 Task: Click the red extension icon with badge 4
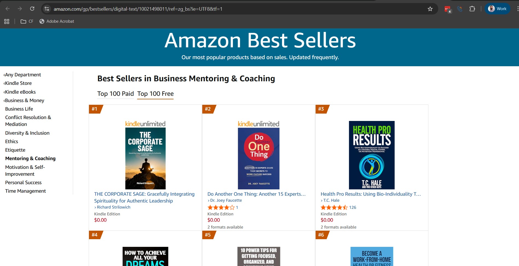(x=448, y=9)
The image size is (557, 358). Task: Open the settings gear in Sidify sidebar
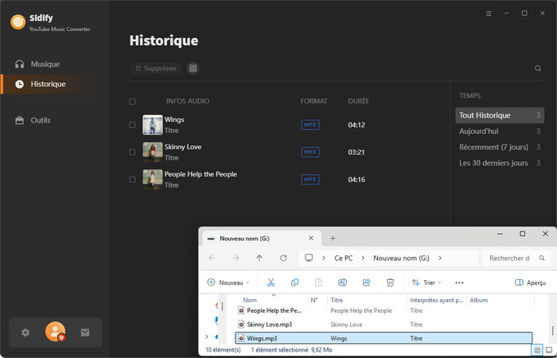pos(25,333)
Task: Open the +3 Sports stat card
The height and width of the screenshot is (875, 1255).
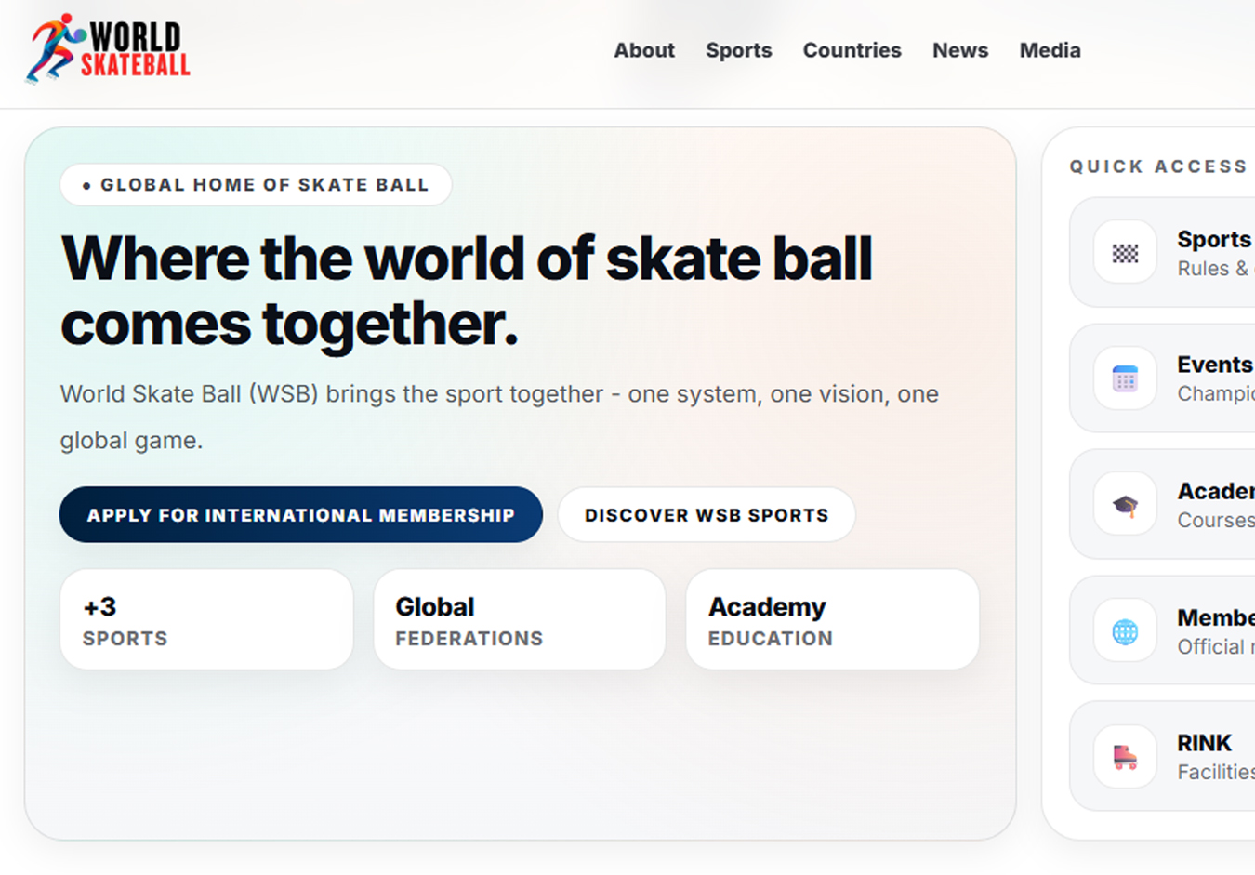Action: (x=206, y=620)
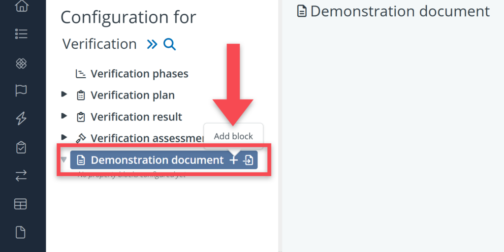The width and height of the screenshot is (504, 252).
Task: Collapse the Demonstration document node
Action: [x=64, y=160]
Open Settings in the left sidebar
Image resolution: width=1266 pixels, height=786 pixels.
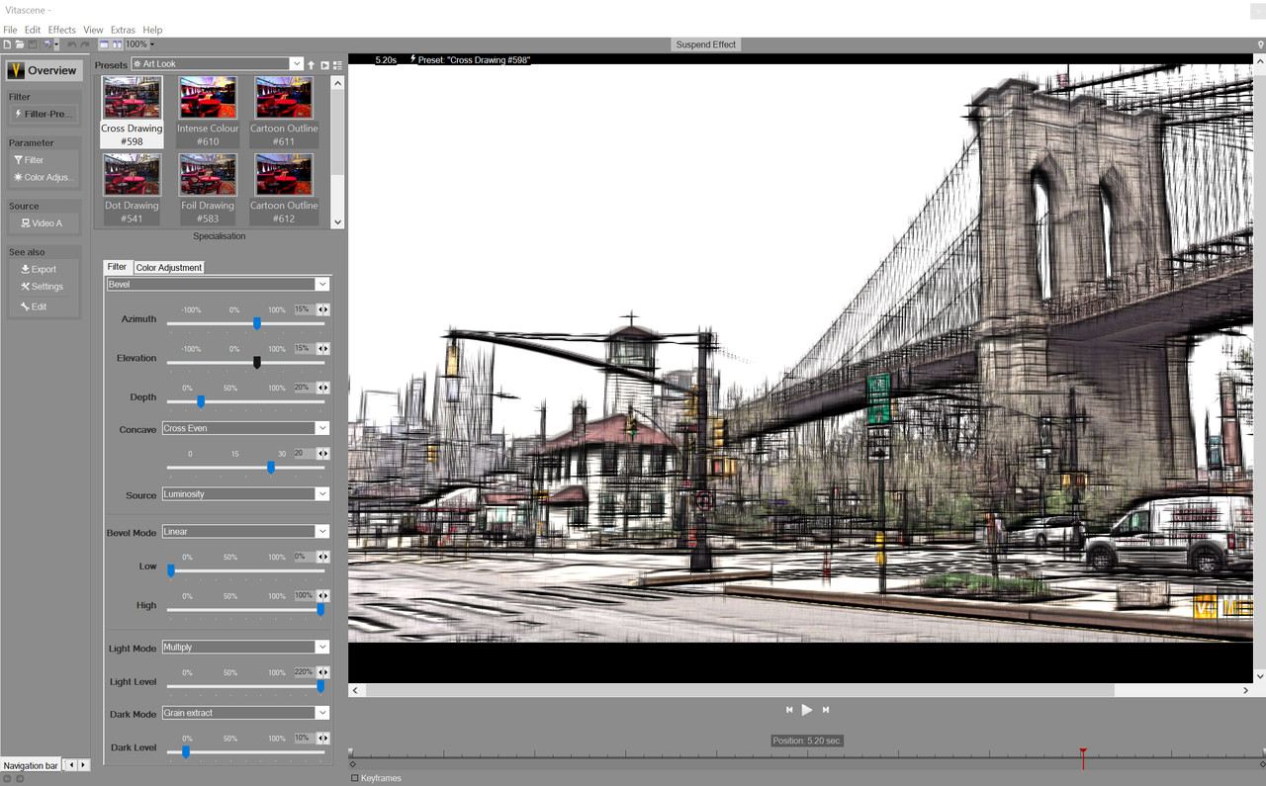pos(41,287)
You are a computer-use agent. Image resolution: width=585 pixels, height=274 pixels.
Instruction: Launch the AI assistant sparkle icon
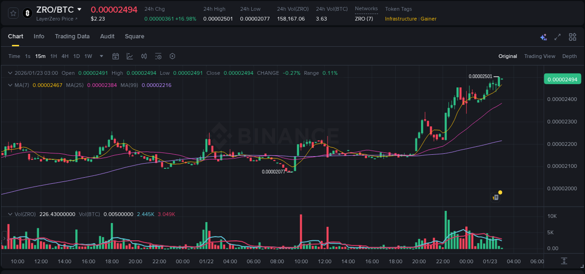[543, 36]
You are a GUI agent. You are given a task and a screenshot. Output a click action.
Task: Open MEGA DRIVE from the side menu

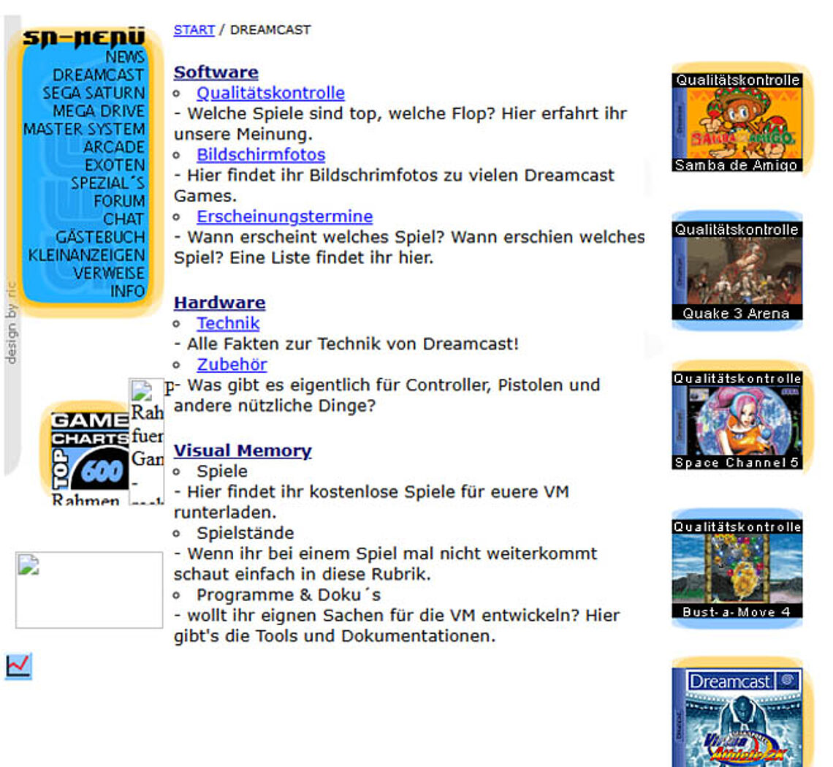point(99,111)
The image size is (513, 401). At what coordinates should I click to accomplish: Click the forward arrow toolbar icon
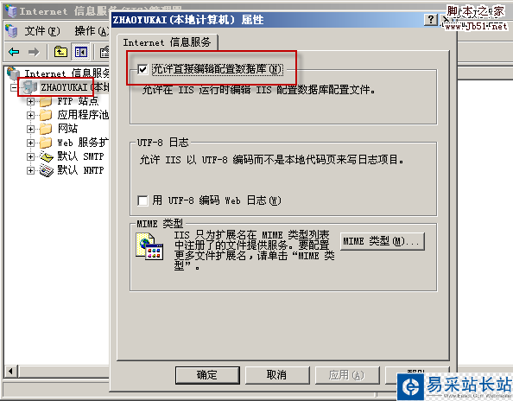(34, 52)
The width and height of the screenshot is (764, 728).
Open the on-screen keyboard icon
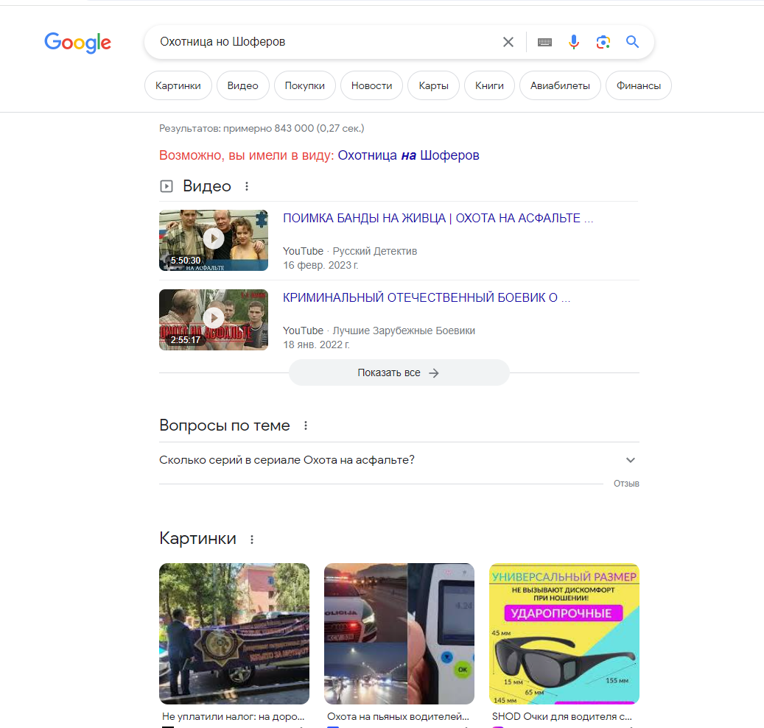click(544, 43)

• • •

**EXERCISE:** Return each line from the data where the string "agent" can be found.

**TASK SOLUTION:**
You are a computer-use agent. Image resolution: width=585 pixels, height=274 pixels.
You are a GUI agent. You are given a task and a screenshot. Output a click action.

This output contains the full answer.